Is it time to give the boot to employer-based health insurance?

The Supreme Court’s ruling in the Hobby Lobby case raises the question of whether it’s time to get employers out of the business of providing health benefits. 

Consider this: the Supreme Court ruling shines the light on deeply conflicting views that Americans hold about their employers’ roles in providing health insurance.  On one hand, many are sympathetic to the justices’ view that the owners of companies have the right to be protected from government health coverage mandates that substantially burden their religious beliefs. On the other hand, many believe that bosses have no right to impose their own religious views on their employees by withholding health benefits that they otherwise would be entitled to by law.  Both sides invoke freedom—the freedom from government mandates that violate owners’ beliefs, the freedom from owners that impose their beliefs on their workers. 

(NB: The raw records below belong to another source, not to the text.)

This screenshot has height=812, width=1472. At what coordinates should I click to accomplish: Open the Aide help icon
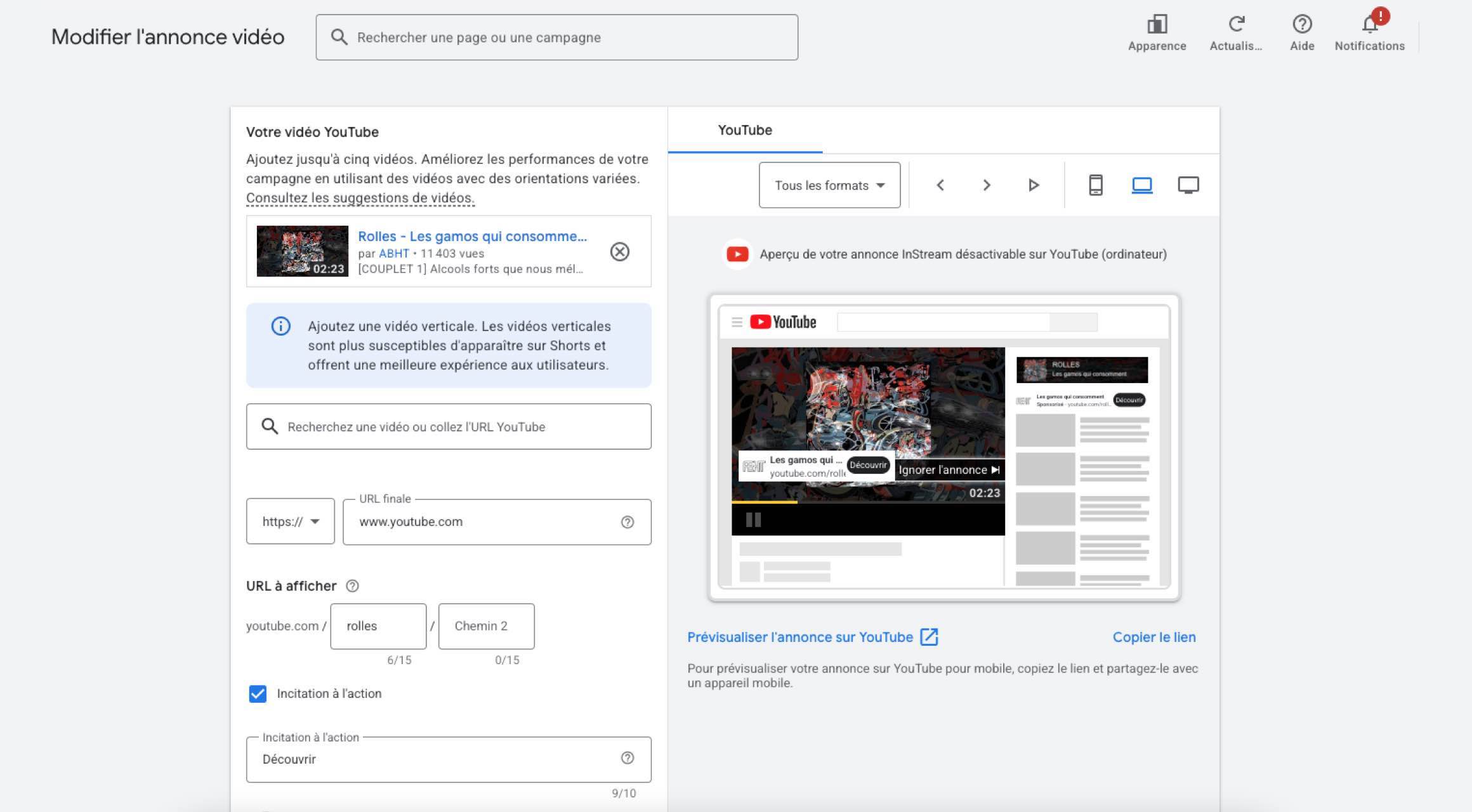[x=1302, y=25]
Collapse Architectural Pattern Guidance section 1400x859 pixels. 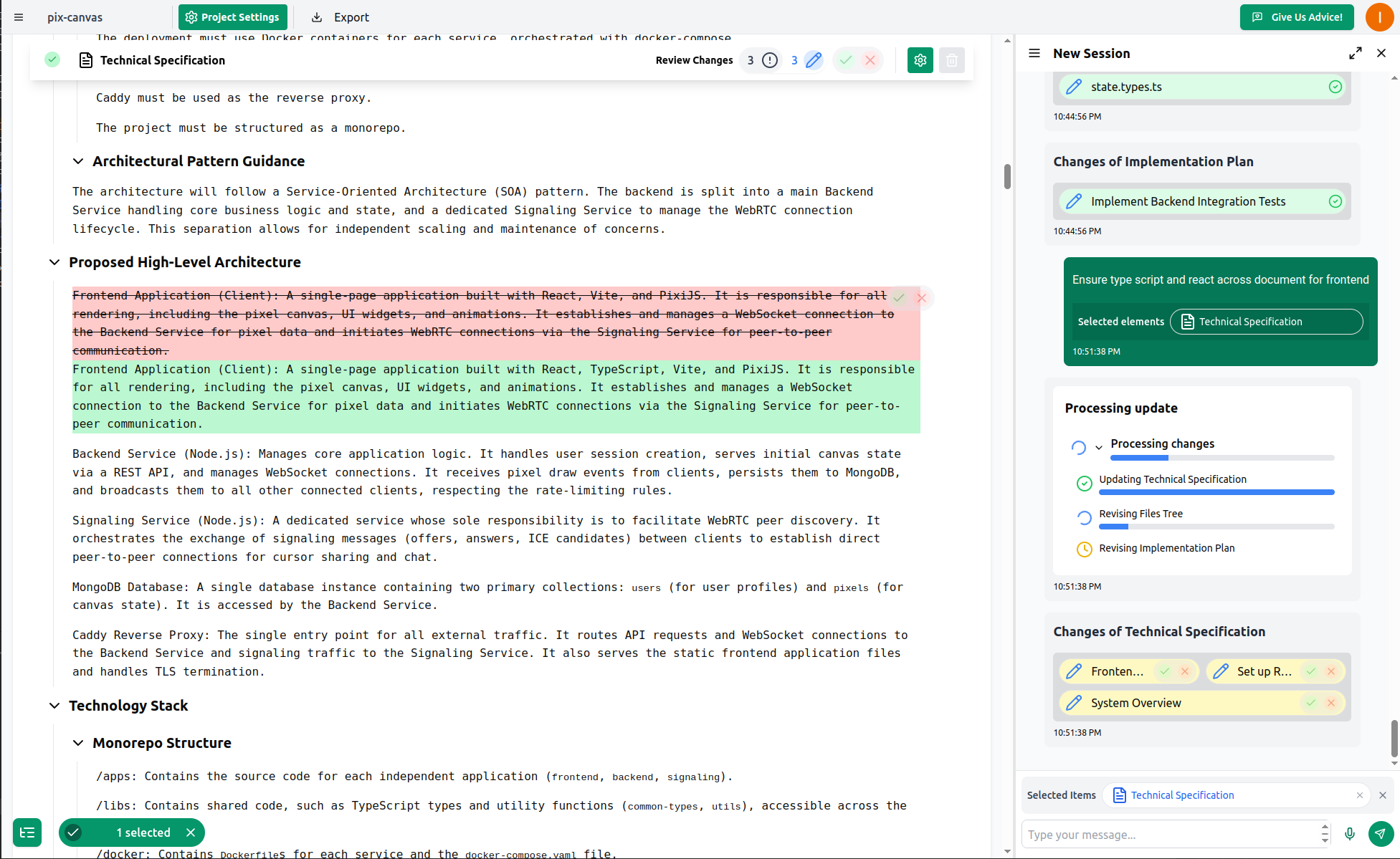pos(78,161)
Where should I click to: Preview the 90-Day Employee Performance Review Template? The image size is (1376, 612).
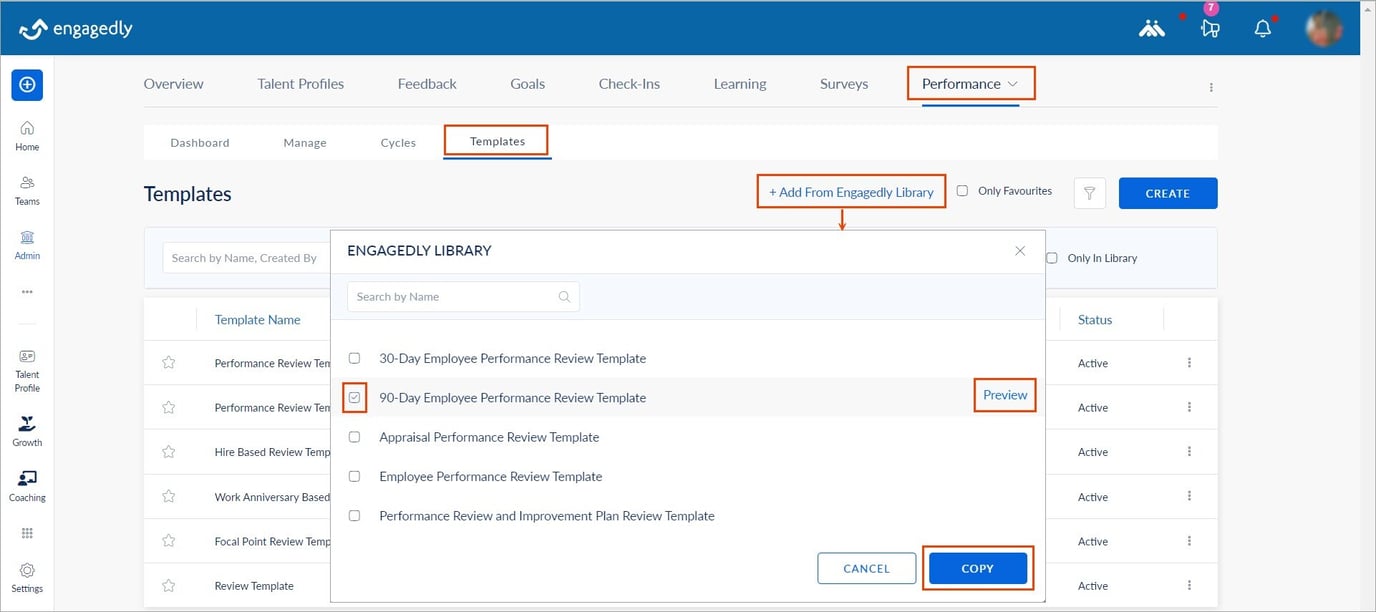click(1004, 395)
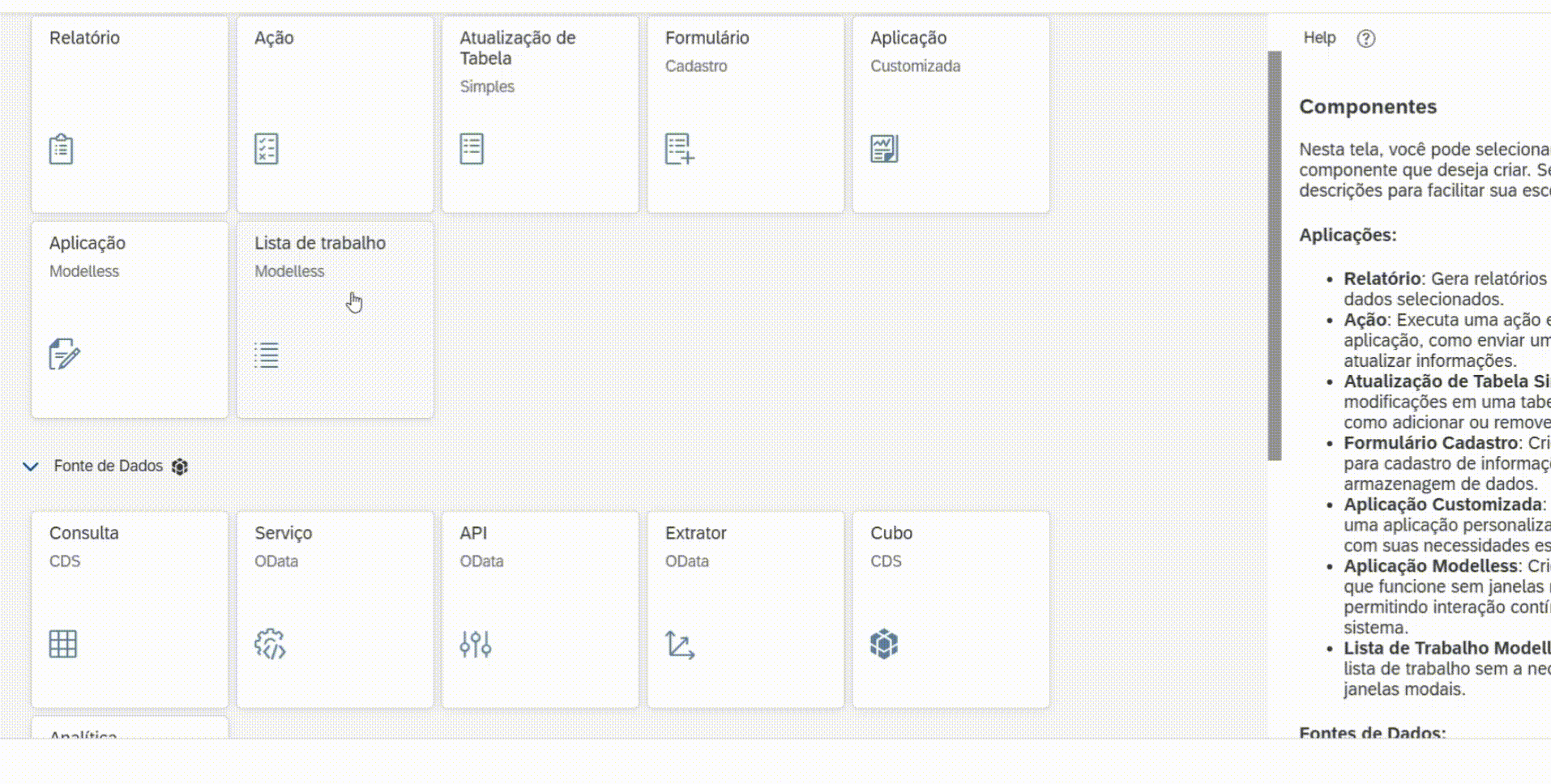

But what if employers were no longer involved in providing health benefits?  It is well-established and settled law that when the federal government collects taxes and premiums to finance healthcare directly (like it does with Medicare), it alone determines which benefits are guaranteed to all who are eligible.  People don’t have to use benefits that violate their beliefs although they would be available to them as a matter of law.  And if voters don’t like the benefits offered by federal programs, they can complain to their elected members of Congress.

And when the government pays directly for healthcare, businesses are not forced to pay directly for benefits that violate their owners’ beliefs; and employees aren’t denied benefits because their owners object to them.  This is the argument made by Fred Rotondaro and Christopher Hale of Catholics in Alliance for the Public Good:

“[The Hobby Lobby ruling] brings to the forefront something we’ve all known for sometime: that Obamacare—for all the good it’s done in increasing access to quality and affordable healthcare—is a messy law. It asks employees to be at the whim of its employers’ objectives and mission for what health care benefits they receive. It also asks employers to at times reject its deepest convictions in order to provide certain benefits to its employees.

This isn’t sustainable. A person’s access to quality healthcare shouldn’t depend on who their boss is. And an employer shouldn’t be heavily fined if they don’t compromise their religious convictions in providing healthcare for their staff. . . A single-payer public health care option eliminates such complications. No matter who your boss is or what business you work for, you get access to the healthcare you need. And employers will not be forced to compromise their religious beliefs while providing the public good of healthcare.

And let’s be clear, if you have something that is both supported by the United States Conference of Catholic Bishops and Planned Parenthood, you might be onto a plan that proves the angel Gabriel right: nothing is impossible with God.”

Princeton health economist Uwe Reinhardt suggests that “[t]he ruling raises the question of why, uniquely in the industrialized world, Americans have for so long favored an arrangement in health insurance that endows their employers with the quasi-parental power to choose the options that employees may be granted in the market for health insurance.” 

Imagine, he says, that you find “yourself in a bar where a pickpocket takes money out of your wallet and with it buys you a glass of chardonnay. Although you would have preferred a pinot noir, you decide not to look that gift horse in the mouth and thank the stranger profusely for the kindness, assuming he paid for it. You might feel differently, of course, if you knew that you actually had paid for it yourself. Persuaded by both theory and empirical research, most economists believe that employer-based health insurance is an analogue of this bar scene. The argument is that the premiums ostensibly paid by employers to buy health insurance coverage for their employees are actually part of the employee’s total pay package – the price of labor, in economic parlance – and that the cost of that fringe benefit is recovered from employees through commensurate reductions in take-home pay.”

Last week, Mark Pauly and  Pooja Mehta noted in this blog that “fundamental principles of health economics accepted by economists of all political persuasions inform us that employers do not pay for “employer sponsored” health insurance. Workers pay for health insurance.”

So why then do we consider it okay for our bosses to decide how we spend our dollars, our compensation, on something as important and personal as our health care?  But they have been doing this for generations, long before the Hobby Lobby ruling.

Hobby Lobby, though, isn’t the only reason to re-think employer-based health insurance.  It adds layers of administrative complexities and high administrative costs.  It distorts hiring decisions.  It locks employees into working for a company they don’t like rather than risk losing their health benefits (although Obamacare eases “job lock.”)  It leads to unworkable policies like Obamacare’s employer mandate.

It won’t be easy to move away from employer-based health insurance, since it is how most of us get coverage; it’s the devil we know.  And people have very little trust that government could do a better job (although everyone seems to like Medicare) in financing health care.  But Hobby Lobby might make us all ask if there is a better way to finance healthcare than to put our employers in charge of our health benefits.